— Start Excerpt to read —

Thursday, July 13, 2017

Another glass of Mexican wine

Snow-packed streets in Victorville lead to the Stewart Hotel in this undated photo. It was here where silent film actor William S. Hart convalesced in the winter of 1920 while members of his crew purloined Mexican wine from a stopped Santa Fe freight train. (Courtesy of Mohahve Historical Society and Victor Valley College)

By Matthew Cabe
Victorville Daily Press

In a late-blooming but wildly fruitful film career, William S. Hart established himself as an actor who portrayed cowboys with authenticity and integrity, both unwavering.

A Broadway actor with Shakespearean chops who first performed on stage in 1888, Hart was 49 when he starred in his first silent Western, “His Hour of Manhood,” in 1914.

— End Excerpt to read —
— Start Source excerpt —

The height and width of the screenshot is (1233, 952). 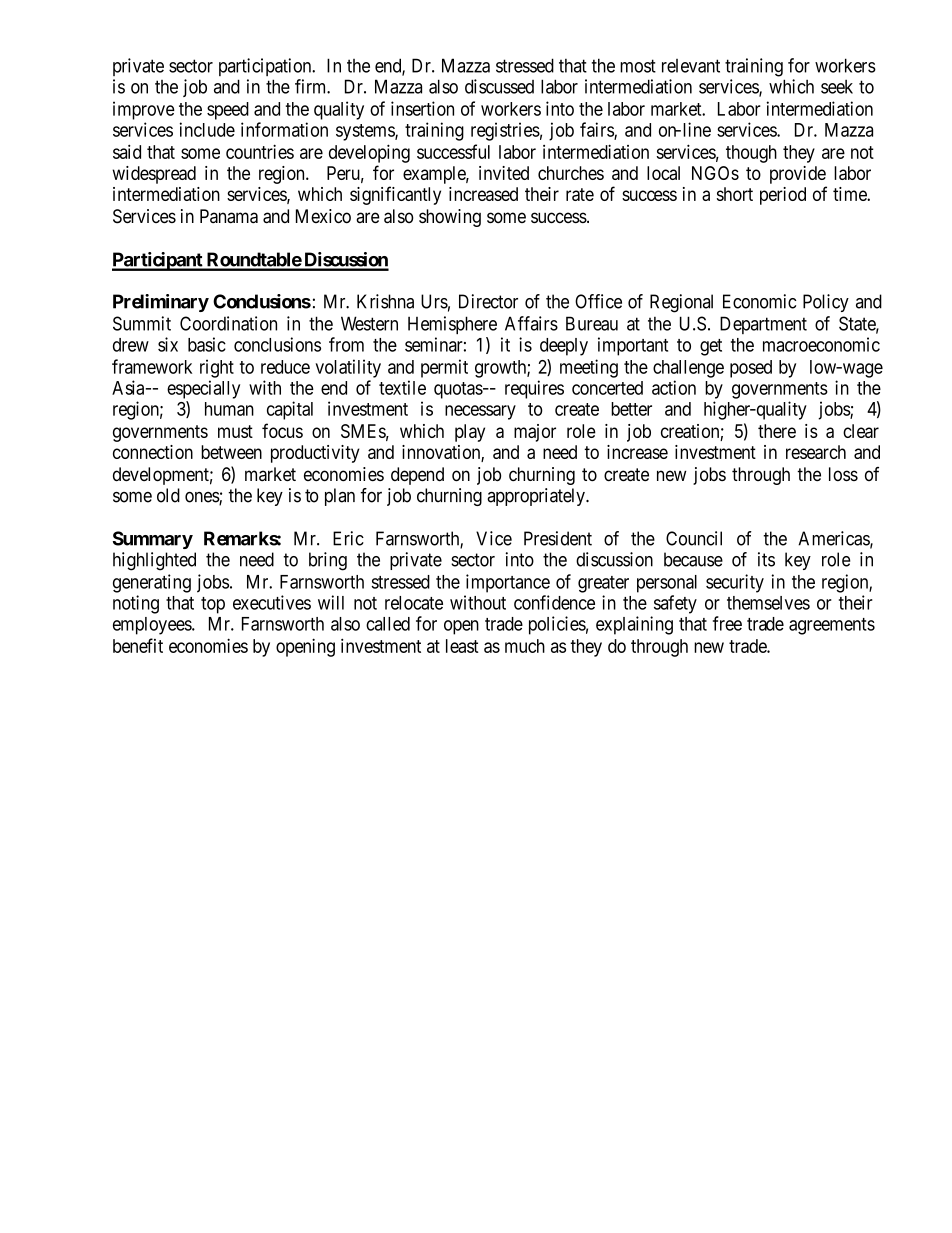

— End Source excerpt —

Work instructions: Please answer from the William S. Hart article: at what age did Hart star in his first silent Western?

Expected output: He was 49.